■ Given instruction: Recast the records starting with the line containing "Where should I" and going on through the line containing "coord(368,1007)" as a two-column CSV with the headers text and location: one row per record, each value in a quoted field, line breaks replaced by spaces. Leave the pictures out.

* BEGIN Data supplied *

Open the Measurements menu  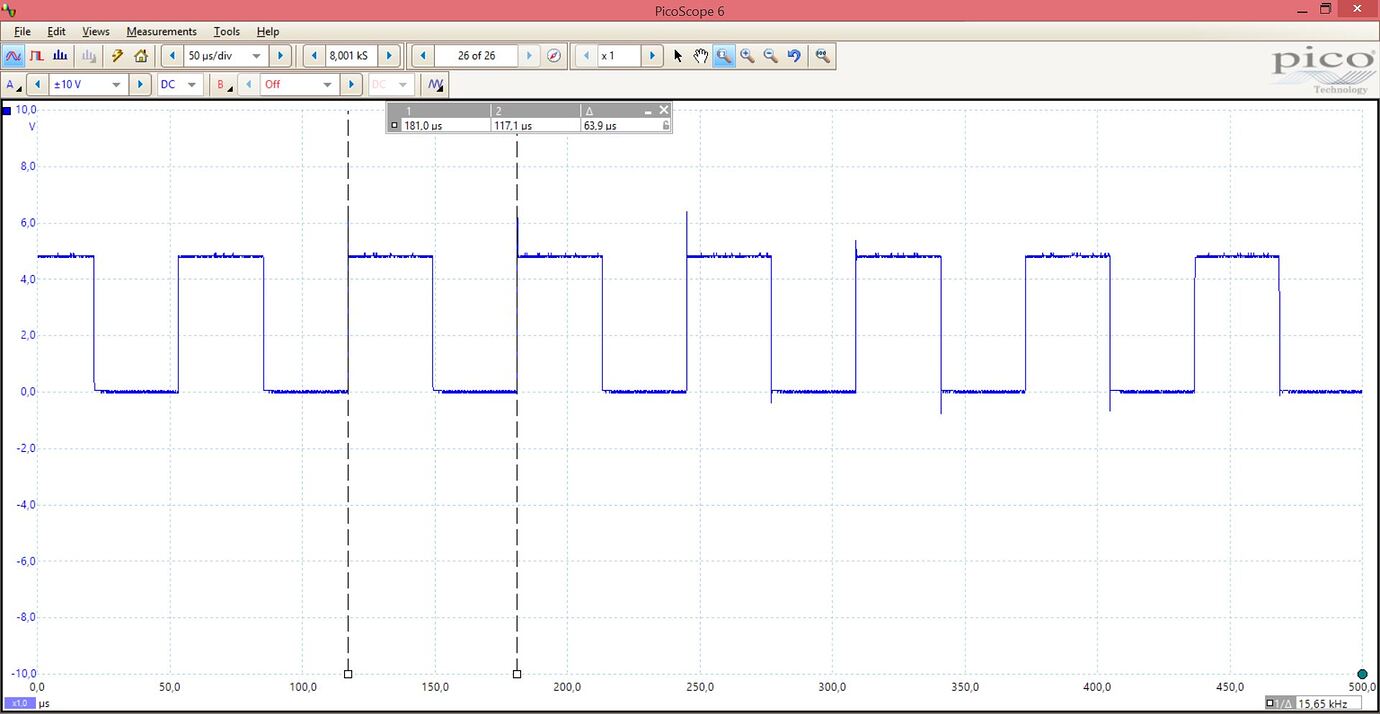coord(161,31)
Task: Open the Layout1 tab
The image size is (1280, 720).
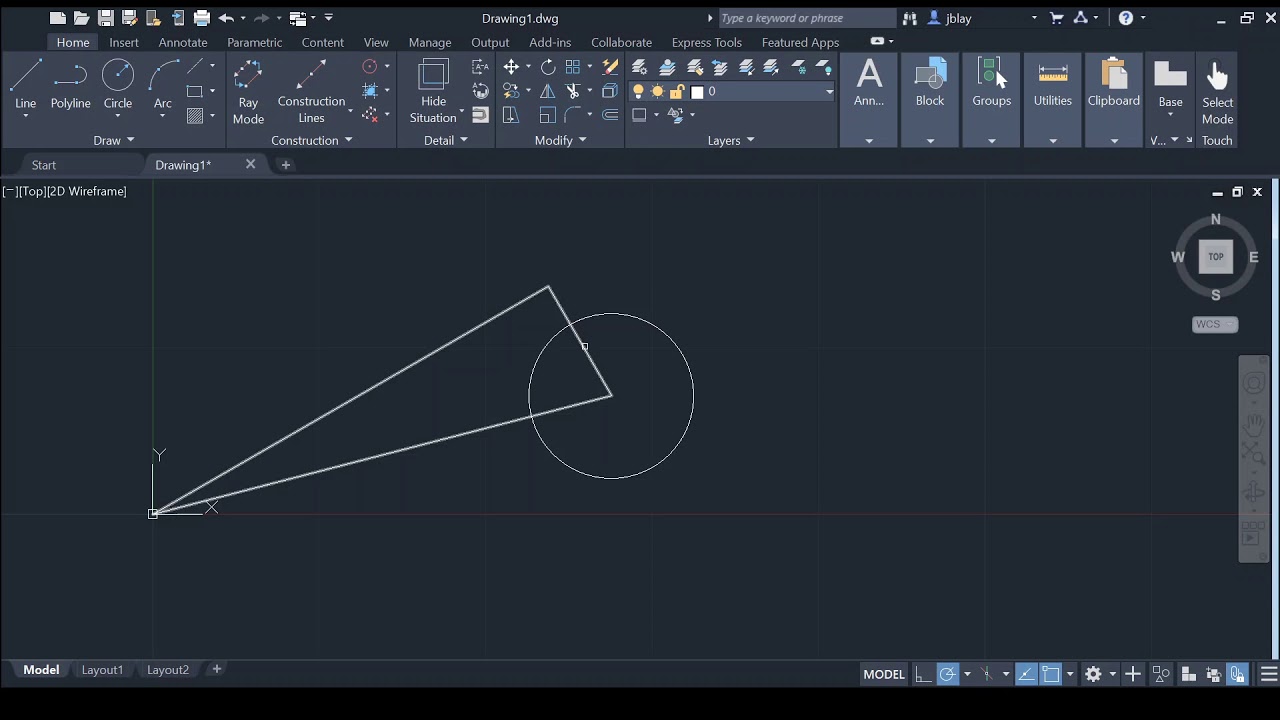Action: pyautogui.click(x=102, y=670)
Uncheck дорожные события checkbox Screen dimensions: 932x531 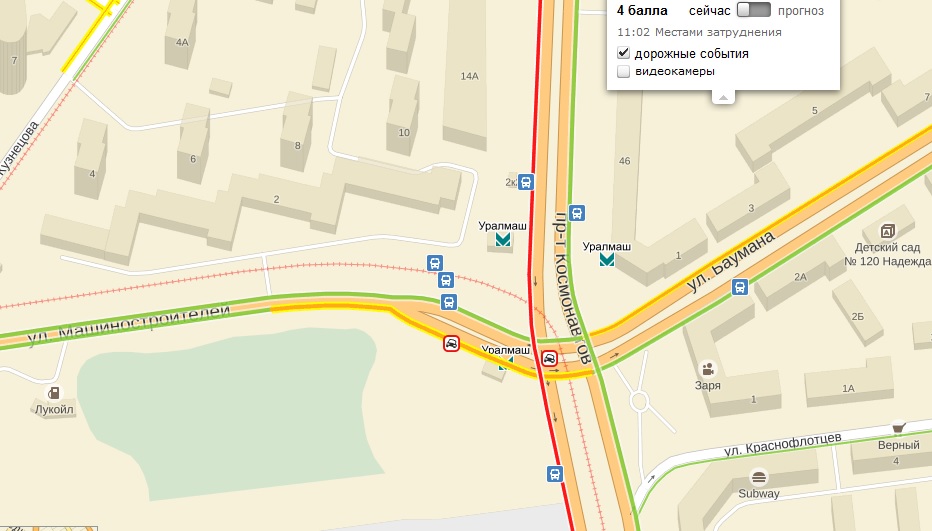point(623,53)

* END Data supplied *
* BEGIN Data supplied *

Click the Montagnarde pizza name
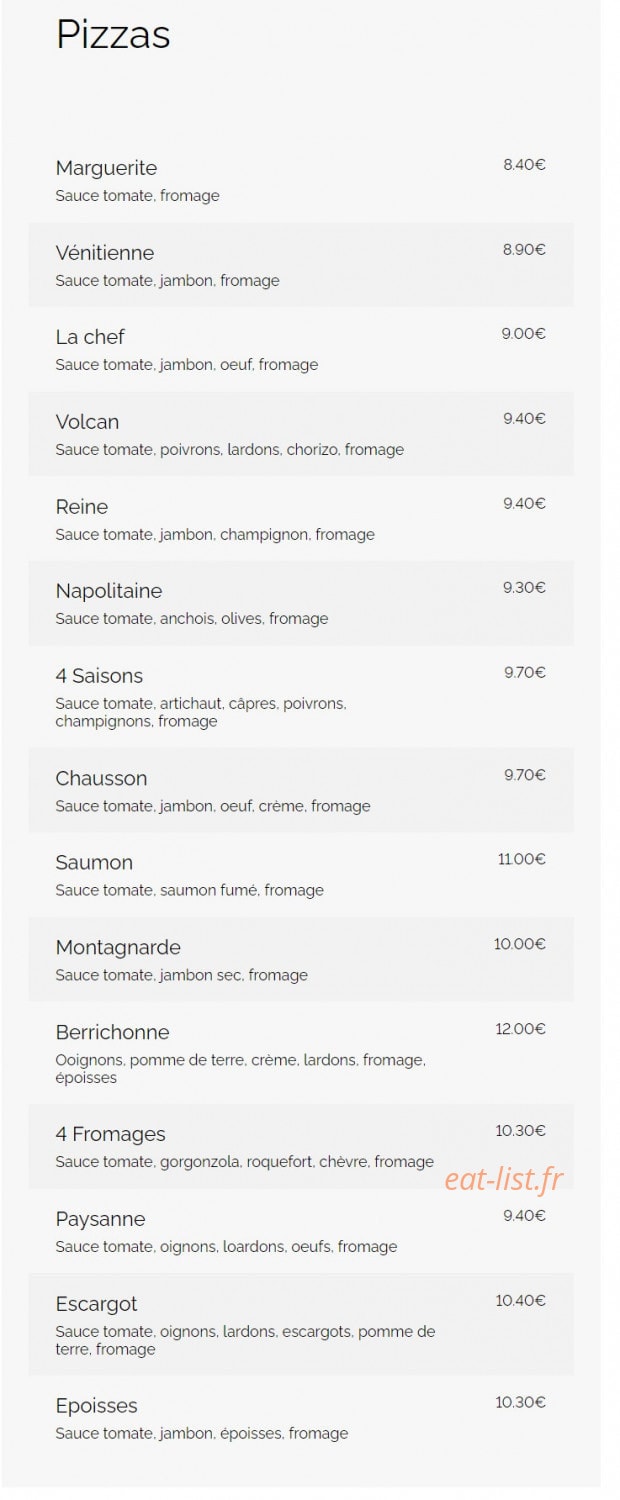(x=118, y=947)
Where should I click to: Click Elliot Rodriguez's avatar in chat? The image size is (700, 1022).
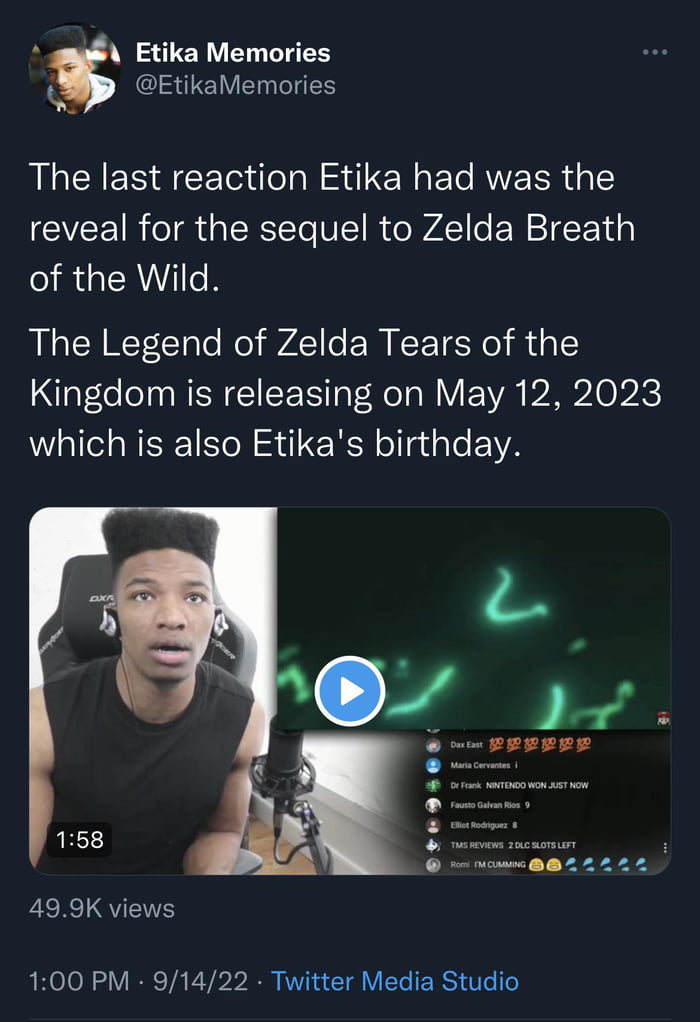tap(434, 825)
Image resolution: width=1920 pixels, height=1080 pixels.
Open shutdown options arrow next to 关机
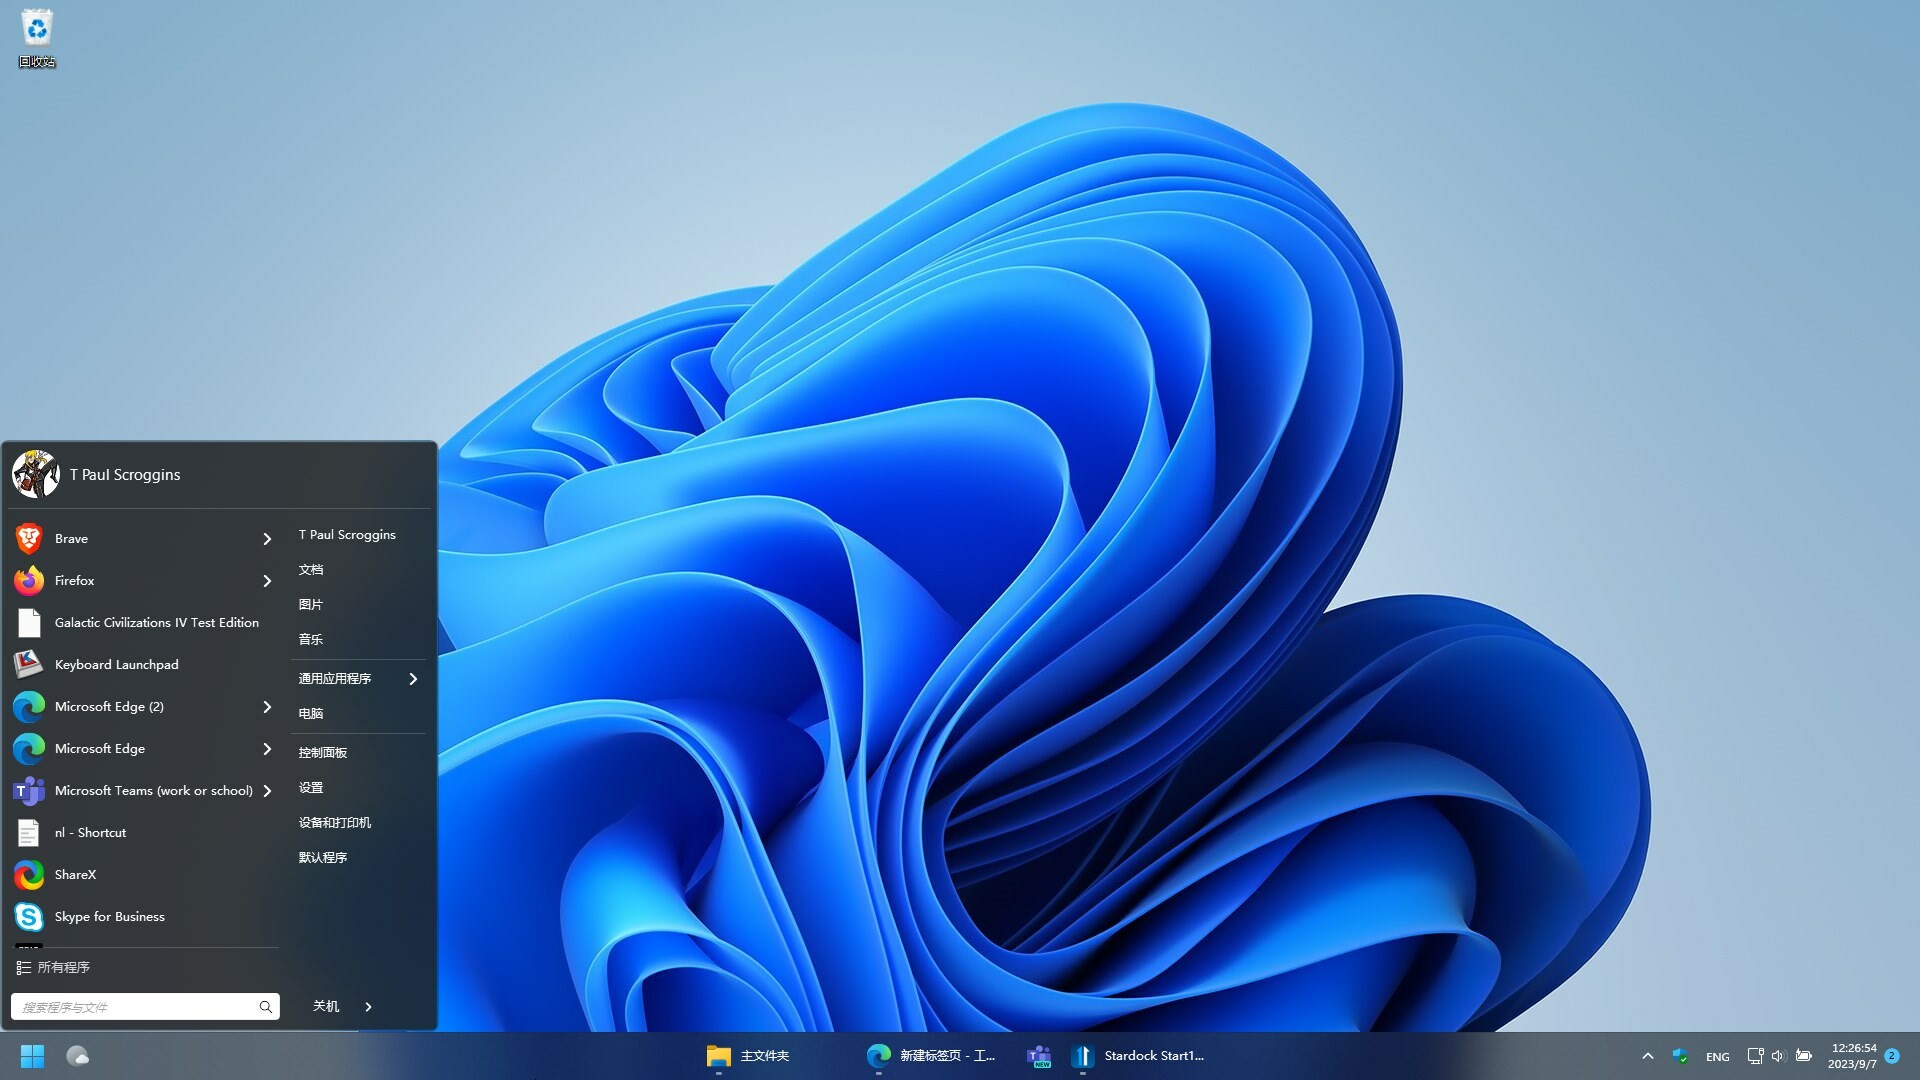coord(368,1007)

* END Data supplied *

■ Result of this task:
text,location
"Where should I click to: Click Elliot Rodriguez's avatar in chat? The image size is (700, 1022).","tap(434, 825)"
"Image resolution: width=1920 pixels, height=1080 pixels. Open shutdown options arrow next to 关机","coord(368,1007)"